Item coordinate data

----------

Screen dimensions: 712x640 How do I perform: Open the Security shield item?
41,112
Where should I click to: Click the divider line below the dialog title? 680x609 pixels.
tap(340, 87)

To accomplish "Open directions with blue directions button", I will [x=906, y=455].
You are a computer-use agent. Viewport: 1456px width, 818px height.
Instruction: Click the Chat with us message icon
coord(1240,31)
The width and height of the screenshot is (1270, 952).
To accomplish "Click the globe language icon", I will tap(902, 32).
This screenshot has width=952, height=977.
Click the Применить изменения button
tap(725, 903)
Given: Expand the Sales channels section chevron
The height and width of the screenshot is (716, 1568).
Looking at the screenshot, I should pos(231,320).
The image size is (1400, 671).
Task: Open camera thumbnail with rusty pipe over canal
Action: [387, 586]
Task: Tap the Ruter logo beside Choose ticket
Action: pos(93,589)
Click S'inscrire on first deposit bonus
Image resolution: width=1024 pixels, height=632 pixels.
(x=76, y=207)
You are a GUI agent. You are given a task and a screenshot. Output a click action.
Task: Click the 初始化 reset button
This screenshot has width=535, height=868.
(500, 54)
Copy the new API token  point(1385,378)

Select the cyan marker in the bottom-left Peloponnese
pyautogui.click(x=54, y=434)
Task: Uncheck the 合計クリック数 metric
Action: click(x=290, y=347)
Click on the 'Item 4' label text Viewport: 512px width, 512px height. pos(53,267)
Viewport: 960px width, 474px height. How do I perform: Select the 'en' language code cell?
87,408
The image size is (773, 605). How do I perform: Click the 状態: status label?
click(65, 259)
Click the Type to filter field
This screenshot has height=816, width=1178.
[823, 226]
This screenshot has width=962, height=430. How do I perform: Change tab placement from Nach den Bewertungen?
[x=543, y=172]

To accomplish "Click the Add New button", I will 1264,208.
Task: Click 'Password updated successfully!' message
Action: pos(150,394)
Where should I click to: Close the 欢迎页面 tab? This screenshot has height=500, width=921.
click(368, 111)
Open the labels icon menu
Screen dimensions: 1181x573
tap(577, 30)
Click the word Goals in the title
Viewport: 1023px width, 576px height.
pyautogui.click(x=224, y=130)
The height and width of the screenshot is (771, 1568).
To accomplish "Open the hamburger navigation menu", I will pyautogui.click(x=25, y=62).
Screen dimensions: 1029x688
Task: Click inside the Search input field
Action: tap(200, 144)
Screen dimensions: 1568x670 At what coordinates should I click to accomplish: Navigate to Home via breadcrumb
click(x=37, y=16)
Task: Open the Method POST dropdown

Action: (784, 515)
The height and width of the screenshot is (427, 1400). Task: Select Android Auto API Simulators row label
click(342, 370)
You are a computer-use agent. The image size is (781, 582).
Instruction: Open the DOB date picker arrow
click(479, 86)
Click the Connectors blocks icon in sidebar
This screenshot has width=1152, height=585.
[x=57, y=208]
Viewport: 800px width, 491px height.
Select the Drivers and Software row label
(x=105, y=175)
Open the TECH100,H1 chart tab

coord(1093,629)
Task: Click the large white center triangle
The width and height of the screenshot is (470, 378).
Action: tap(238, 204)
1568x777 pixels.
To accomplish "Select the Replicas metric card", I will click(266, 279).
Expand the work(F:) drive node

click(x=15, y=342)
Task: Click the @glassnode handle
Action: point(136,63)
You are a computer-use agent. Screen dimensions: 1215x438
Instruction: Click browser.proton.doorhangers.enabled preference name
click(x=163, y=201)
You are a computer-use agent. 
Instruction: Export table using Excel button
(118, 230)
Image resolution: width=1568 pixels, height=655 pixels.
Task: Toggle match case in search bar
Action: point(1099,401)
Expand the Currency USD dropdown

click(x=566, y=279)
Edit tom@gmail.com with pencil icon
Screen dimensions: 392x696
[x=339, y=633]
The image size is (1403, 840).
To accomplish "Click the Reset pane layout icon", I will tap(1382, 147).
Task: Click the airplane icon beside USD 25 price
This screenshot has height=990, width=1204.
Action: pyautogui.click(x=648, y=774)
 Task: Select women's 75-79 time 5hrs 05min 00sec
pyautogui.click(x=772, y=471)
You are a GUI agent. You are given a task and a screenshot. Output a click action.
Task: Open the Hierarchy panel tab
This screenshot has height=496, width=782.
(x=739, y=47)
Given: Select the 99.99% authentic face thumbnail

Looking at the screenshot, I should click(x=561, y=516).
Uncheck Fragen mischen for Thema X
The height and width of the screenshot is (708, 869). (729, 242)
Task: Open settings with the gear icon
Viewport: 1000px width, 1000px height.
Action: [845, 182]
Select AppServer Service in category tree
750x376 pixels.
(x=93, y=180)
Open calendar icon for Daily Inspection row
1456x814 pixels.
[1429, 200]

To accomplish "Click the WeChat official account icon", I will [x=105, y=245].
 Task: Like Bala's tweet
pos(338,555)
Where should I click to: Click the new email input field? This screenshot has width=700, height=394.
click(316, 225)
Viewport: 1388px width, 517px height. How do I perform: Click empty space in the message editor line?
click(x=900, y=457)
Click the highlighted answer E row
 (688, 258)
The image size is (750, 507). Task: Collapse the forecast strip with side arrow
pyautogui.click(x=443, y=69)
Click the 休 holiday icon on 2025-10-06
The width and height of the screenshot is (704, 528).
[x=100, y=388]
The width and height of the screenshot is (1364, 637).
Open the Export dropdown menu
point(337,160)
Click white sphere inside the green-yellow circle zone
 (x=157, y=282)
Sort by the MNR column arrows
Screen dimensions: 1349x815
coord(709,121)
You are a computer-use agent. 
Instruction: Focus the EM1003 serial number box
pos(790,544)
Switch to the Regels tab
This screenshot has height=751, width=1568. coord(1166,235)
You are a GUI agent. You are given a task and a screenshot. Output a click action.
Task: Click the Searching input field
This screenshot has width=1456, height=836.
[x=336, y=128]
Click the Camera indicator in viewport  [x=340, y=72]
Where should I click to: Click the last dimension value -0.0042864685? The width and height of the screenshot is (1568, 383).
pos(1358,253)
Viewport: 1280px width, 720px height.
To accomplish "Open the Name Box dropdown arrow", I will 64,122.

----------

Copy out every one of the rows above word for word.

_TASK RESPONSE_
Screen dimensions: 712x640 How do I perform: Open the Security shield item?
41,112
Where should I click to: Click the divider line below the dialog title? 680x609 pixels.
tap(340, 87)

To accomplish "Open directions with blue directions button", I will [x=906, y=455].
You are a computer-use agent. Viewport: 1456px width, 818px height.
Instruction: Click the Chat with us message icon
coord(1240,31)
The width and height of the screenshot is (1270, 952).
To accomplish "Click the globe language icon", I will tap(902, 32).
This screenshot has width=952, height=977.
Click the Применить изменения button
tap(725, 903)
Given: Expand the Sales channels section chevron
The height and width of the screenshot is (716, 1568).
Looking at the screenshot, I should pos(231,320).
The image size is (1400, 671).
Task: Open camera thumbnail with rusty pipe over canal
Action: [387, 586]
Task: Tap the Ruter logo beside Choose ticket
Action: pos(93,589)
Click S'inscrire on first deposit bonus
Image resolution: width=1024 pixels, height=632 pixels.
(x=76, y=207)
You are a GUI agent. You are given a task and a screenshot. Output a click action.
Task: Click the 初始化 reset button
This screenshot has width=535, height=868.
(500, 54)
Copy the new API token  point(1385,378)

Select the cyan marker in the bottom-left Peloponnese
pyautogui.click(x=54, y=434)
Task: Uncheck the 合計クリック数 metric
Action: click(x=290, y=347)
Click on the 'Item 4' label text Viewport: 512px width, 512px height. pos(53,267)
Viewport: 960px width, 474px height. How do I perform: Select the 'en' language code cell?
87,408
The image size is (773, 605). How do I perform: Click the 状態: status label?
click(65, 259)
Click the Type to filter field
This screenshot has height=816, width=1178.
[823, 226]
This screenshot has width=962, height=430. How do I perform: Change tab placement from Nach den Bewertungen?
[x=543, y=172]

To accomplish "Click the Add New button", I will 1264,208.
Task: Click 'Password updated successfully!' message
Action: pos(150,394)
Where should I click to: Close the 欢迎页面 tab? This screenshot has height=500, width=921.
click(368, 111)
Open the labels icon menu
Screen dimensions: 1181x573
tap(577, 30)
Click the word Goals in the title
Viewport: 1023px width, 576px height.
pyautogui.click(x=224, y=130)
The height and width of the screenshot is (771, 1568).
To accomplish "Open the hamburger navigation menu", I will pyautogui.click(x=25, y=62).
Screen dimensions: 1029x688
Task: Click inside the Search input field
Action: tap(200, 144)
Screen dimensions: 1568x670 At what coordinates should I click to accomplish: Navigate to Home via breadcrumb
click(x=37, y=16)
Task: Open the Method POST dropdown

Action: (784, 515)
The height and width of the screenshot is (427, 1400). Task: Select Android Auto API Simulators row label
click(342, 370)
You are a computer-use agent. The image size is (781, 582).
Instruction: Open the DOB date picker arrow
click(479, 86)
Click the Connectors blocks icon in sidebar
This screenshot has width=1152, height=585.
[x=57, y=208]
Viewport: 800px width, 491px height.
Select the Drivers and Software row label
(x=105, y=175)
Open the TECH100,H1 chart tab

coord(1093,629)
Task: Click the large white center triangle
The width and height of the screenshot is (470, 378).
Action: tap(238, 204)
1568x777 pixels.
To accomplish "Select the Replicas metric card", I will click(266, 279).
Expand the work(F:) drive node

click(x=15, y=342)
Task: Click the @glassnode handle
Action: point(136,63)
You are a computer-use agent. Screen dimensions: 1215x438
Instruction: Click browser.proton.doorhangers.enabled preference name
click(x=163, y=201)
You are a computer-use agent. 
Instruction: Export table using Excel button
(118, 230)
Image resolution: width=1568 pixels, height=655 pixels.
Task: Toggle match case in search bar
Action: point(1099,401)
Expand the Currency USD dropdown

click(x=566, y=279)
Edit tom@gmail.com with pencil icon
Screen dimensions: 392x696
[x=339, y=633]
The image size is (1403, 840).
To accomplish "Click the Reset pane layout icon", I will tap(1382, 147).
Task: Click the airplane icon beside USD 25 price
This screenshot has height=990, width=1204.
Action: pyautogui.click(x=648, y=774)
 Task: Select women's 75-79 time 5hrs 05min 00sec
pyautogui.click(x=772, y=471)
You are a GUI agent. You are given a task and a screenshot. Output a click action.
Task: Open the Hierarchy panel tab
This screenshot has height=496, width=782.
(x=739, y=47)
Given: Select the 99.99% authentic face thumbnail

Looking at the screenshot, I should click(x=561, y=516).
Uncheck Fragen mischen for Thema X
The height and width of the screenshot is (708, 869). (729, 242)
Task: Open settings with the gear icon
Viewport: 1000px width, 1000px height.
Action: [845, 182]
Select AppServer Service in category tree
750x376 pixels.
(x=93, y=180)
Open calendar icon for Daily Inspection row
1456x814 pixels.
[1429, 200]

To accomplish "Click the WeChat official account icon", I will [x=105, y=245].
 Task: Like Bala's tweet
pos(338,555)
Where should I click to: Click the new email input field? This screenshot has width=700, height=394.
click(316, 225)
Viewport: 1388px width, 517px height. How do I perform: Click empty space in the message editor line?
click(x=900, y=457)
Click the highlighted answer E row
 (688, 258)
The image size is (750, 507). Task: Collapse the forecast strip with side arrow
pyautogui.click(x=443, y=69)
Click the 休 holiday icon on 2025-10-06
The width and height of the screenshot is (704, 528).
[x=100, y=388]
The width and height of the screenshot is (1364, 637).
Open the Export dropdown menu
point(337,160)
Click white sphere inside the green-yellow circle zone
 (x=157, y=282)
Sort by the MNR column arrows
Screen dimensions: 1349x815
coord(709,121)
You are a computer-use agent. 
Instruction: Focus the EM1003 serial number box
pos(790,544)
Switch to the Regels tab
This screenshot has height=751, width=1568. coord(1166,235)
You are a GUI agent. You are given a task and a screenshot. Output a click action.
Task: Click the Searching input field
This screenshot has width=1456, height=836.
[x=336, y=128]
Click the Camera indicator in viewport  [x=340, y=72]
Where should I click to: Click the last dimension value -0.0042864685? The width and height of the screenshot is (1568, 383).
pos(1358,253)
Viewport: 1280px width, 720px height.
To accomplish "Open the Name Box dropdown arrow", I will 64,122.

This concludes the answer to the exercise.